Start of MATERIAL FOR THIS TASK

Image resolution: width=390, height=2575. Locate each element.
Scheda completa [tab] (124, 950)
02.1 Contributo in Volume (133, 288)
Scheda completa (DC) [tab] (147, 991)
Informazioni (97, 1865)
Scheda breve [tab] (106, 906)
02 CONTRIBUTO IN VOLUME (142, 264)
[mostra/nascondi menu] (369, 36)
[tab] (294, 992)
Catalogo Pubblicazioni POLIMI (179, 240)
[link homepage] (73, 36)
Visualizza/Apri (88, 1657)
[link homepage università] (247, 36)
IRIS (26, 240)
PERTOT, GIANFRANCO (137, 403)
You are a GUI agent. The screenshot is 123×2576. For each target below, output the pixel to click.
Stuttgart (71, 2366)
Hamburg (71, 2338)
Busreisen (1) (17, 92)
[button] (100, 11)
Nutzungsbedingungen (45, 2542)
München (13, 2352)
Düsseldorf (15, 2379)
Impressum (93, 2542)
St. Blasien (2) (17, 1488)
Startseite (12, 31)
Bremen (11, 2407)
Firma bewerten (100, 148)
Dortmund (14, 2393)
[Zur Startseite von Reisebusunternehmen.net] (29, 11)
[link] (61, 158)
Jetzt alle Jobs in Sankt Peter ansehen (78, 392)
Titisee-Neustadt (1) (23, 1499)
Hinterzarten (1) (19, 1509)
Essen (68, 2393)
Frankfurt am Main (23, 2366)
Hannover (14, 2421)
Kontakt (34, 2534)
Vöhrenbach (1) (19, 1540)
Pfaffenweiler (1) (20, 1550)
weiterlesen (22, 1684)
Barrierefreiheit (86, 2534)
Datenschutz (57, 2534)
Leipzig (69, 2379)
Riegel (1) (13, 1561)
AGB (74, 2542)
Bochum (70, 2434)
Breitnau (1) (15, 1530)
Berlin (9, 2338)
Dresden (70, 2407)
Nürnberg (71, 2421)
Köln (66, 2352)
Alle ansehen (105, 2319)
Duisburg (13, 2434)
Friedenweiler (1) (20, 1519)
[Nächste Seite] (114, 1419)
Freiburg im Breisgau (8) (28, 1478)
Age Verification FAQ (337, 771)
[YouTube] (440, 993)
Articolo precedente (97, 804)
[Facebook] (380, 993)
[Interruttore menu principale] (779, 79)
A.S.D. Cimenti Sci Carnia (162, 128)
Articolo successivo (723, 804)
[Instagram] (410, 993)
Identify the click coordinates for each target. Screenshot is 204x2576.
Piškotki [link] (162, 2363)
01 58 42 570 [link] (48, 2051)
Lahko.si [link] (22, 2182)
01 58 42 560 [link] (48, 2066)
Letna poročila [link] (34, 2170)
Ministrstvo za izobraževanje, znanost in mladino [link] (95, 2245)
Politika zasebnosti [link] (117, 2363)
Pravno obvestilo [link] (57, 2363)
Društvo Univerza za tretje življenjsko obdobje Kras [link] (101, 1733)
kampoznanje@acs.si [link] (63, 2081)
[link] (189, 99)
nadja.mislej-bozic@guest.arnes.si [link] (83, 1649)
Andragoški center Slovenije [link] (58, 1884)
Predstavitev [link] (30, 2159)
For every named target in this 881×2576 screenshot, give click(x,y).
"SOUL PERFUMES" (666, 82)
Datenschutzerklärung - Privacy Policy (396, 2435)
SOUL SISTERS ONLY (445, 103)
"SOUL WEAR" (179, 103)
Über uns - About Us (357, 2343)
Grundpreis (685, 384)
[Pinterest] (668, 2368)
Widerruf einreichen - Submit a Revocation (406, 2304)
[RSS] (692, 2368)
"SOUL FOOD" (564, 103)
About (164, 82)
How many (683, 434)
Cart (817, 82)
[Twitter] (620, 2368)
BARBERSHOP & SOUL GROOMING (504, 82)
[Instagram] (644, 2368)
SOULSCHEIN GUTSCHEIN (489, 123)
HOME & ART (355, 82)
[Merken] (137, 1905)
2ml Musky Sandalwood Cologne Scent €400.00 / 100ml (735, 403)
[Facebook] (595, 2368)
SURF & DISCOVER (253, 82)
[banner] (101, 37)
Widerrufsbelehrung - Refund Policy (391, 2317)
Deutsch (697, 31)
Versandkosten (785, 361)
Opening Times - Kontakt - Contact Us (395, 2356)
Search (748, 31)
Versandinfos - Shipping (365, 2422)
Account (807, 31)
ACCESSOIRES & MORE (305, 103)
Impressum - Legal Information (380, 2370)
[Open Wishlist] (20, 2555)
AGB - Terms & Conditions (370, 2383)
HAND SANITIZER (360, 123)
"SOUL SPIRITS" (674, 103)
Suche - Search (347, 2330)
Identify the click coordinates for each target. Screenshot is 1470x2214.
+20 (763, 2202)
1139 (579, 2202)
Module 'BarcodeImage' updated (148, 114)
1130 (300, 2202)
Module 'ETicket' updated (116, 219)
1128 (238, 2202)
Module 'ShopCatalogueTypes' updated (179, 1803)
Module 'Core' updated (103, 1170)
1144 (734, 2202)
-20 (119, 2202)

End of MATERIAL FOR THIS TASK

EXERCISE DETAILS: The answer consists of the lines above that include the word "click", each copied exactly.

OUTPUT BELOW:
You are a GUI agent. The screenshot is 123×2576. For each target below, output the pixel to click.
Identify the click coordinates for each target. Screenshot is 204x2576.
For every named target in this 881×2576 screenshot, give click(x,y).
Identify the click coordinates for each target. Screenshot is 1470x2214.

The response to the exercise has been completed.